> **TRECHO PARA LEITURA**:
· · ·

A ativista sueca também faz um paralelo histórico com os dogmas e conceitos morais que pautaram a sociedade da Suécia ao longo das últimas décadas e que, para ela, foram fundamentais para que a criminalização da prostituição recebesse o apoio da esmagadora maioria do país – 85% das mulheres aprovam a proibição da prostituição e 60% dos homens.

“Desde a década de 1970, já havia um pensamento de que putas não são normais. Foram feitos estudos científicos para tentar ‘provar’ anormalidades no comportamento de prostitutas, minorias, gays. E assim foi construida da identidade sueca, pautada em valores tradicionais de ‘normalidade’, onde todo mundo é parecido, tem o mesmo carro, o mesmo emprego, o mesmo salário e o mesmo alto ou médio padrão de vida e é feliz. Vocês que acham a Suécia incrível com seus padrões humanos talvez não saibam, mas o primeiro centro de racismo científico do mundo foi na Suécia”, diz, em referência ao centro de pesquisa eugenista instalado na cidade de Upsalla, nos anos 1970, onde nasceu a ideia de esterilização forçada para doentes mentais, deficientes físicos, gays, prostitutas e minorias étnicas.

“Em 1990, a Suécia aprovou uma lei que tirava os filhos das prostitutas, alegando que elas não eram capazes de cuidar de seus bebês. E, por fim, tivemos a proibição da atividade de prostituição em 1999. Mas todo esse cenário que estamos falando vem de longo tempo”, contextualiza Pye.

Debate

Enquanto mais de dez países no mundo já adotam as chamadas práticas de abolicionismo, que punem clientes, prostitutas e pessoas associadas à prostituição a partir da interpretação de que prostitutas são vítimas exploradas por sistemas opressores, apenas Alemanha, Dinamarca e Holanda regulamentaram a prostituição como profissão por lei. Ainda assim, esses modelos também recebem críticas das putasfeministas.

Na Holanda, por exemplo, onde a prostituição é regulamentada há 17 anos, está instalado o primeiro Museu Mundial da Prostituição – uma tentativa do governo de arrancar o estigma negativo das trabalhadoras do sexo. Mas, ao mesmo tempo em que o país criou um seletivo controle governamental para o exercício da profissão, nem todos os direitos foram assegurados às trabalhadoras, segundo a historiadora Melinda Mindy Chateauvert.

“A Holanda é um caso curioso porque poucas pessoas podem exercer a profissão. É bastante rígido. Além disso, muitas trabalhadoras do sexo têm dificuldade de encontrar uma casa, abrir uma conta no banco, ter crédito na praça porque consta a profissão de prostituta no documento trabalhista. Ou seja, a sociedade holandesa não perdeu o estigma contra prostitutas, mesmo elas sendo reconhecidas pelo governo legalmente”, diz Melinda.

Por isso, a historiadora americana defende a descriminalização da prostituição, ao invés dos modelos de regulamentação excludentes. Com pesquisa centrada em trabalhadoras sexuais, principalmente de Nova Orleans, nos EUA, país onde é proibida a prostituição, com exceção do estado de Nevada, Melinda avalia que proibir a prostituição com penas criminais contribui principalmente para criminalizar a pobreza.

· · ·

> **EXERCÍCIOS**:
1. Transcreva do trecho sobre a prostituição tudo o que vai de "A ativista sueca" até "60% dos homens.".
2. Dê continuidade ao trecho sobre a prostituição a partir do ponto em que ele termina.
Não é preciso consultar a listagem.

· · ·

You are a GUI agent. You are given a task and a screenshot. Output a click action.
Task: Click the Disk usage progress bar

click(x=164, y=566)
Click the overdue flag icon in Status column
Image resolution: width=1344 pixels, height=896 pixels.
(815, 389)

· · ·

> **RESPOSTAS NA ORDEM**:
1.
A ativista sueca também faz um paralelo histórico com os dogmas e conceitos morais que pautaram a sociedade da Suécia ao longo das últimas décadas e que, para ela, foram fundamentais para que a criminalização da prostituição recebesse o apoio da esmagadora maioria do país – 85% das mulheres aprovam a proibição da prostituição e 60% dos homens.

2.
“Estamos falando de pessoas, muitas que têm opção e muitas que não têm, algumas que são exploradas e outras que estão tentando sobreviver. Então, não é simples. Em Nova Orleans, uma cidade extremamente pobre, como acontece em outras partes dos EUA, mulheres solteiras, muitas com filhos, negras, que recorrem à prostituição para sobreviver, refutando empregos que pagam menos, por exemplo, foram criminalizadas. Ficaram ainda mais à margem da sociedade. Não é uma solução proibir”, diz Melinda.

Brasil

A tentativa de regulamentar a prostituição no Brasil aconteceu em 2013, quando o deputado federal Jean Wyllys (PSOL) resgatou um projeto repaginado do ex-deputado federal Fernando Gabeira (à época, PV-RJ), mas o texto foi rechaçado em plenário. Nomeado de PL Gabriela Leite, em homenagem à principal ativista das prostitutas no país, o documento propunha alterações no Código Penal para distinguir claramente a prostituição da exploração sexual e do rufianismo ou cafetinagem. Além de permitir as casas de prostituição, hoje, ilegais no país, apesar de funcionarem a pleno vapor sem qualquer repressão ou fiscalização dos governos.

Prevendo aposentadoria especial com contribuição pelo INSS, após 25 anos de trabalho, outro destaque do PL é classificar exploração sexual para quem se apropriar de mais de 50% da renda da prostituta ou obrigar alguém a se prostituir por ameaça ou violência. A ativista Monique Prada, presidenta da Central Única de Trabalhadoras e Trabalhadores Sexuais (CUTS) e integrante da ONU Mulheres, diz que, mesmo com boas intenções, o PL ainda não é um mecanismo ideal. “O texto tem apenas cinco pontos e, certamente, é necessário mais elementos para garantir os direitos trabalhistas das putas. É um passo, foi um debate interessante. Mas, precisamos de uma mobilização e instrumentalização maior”, diz.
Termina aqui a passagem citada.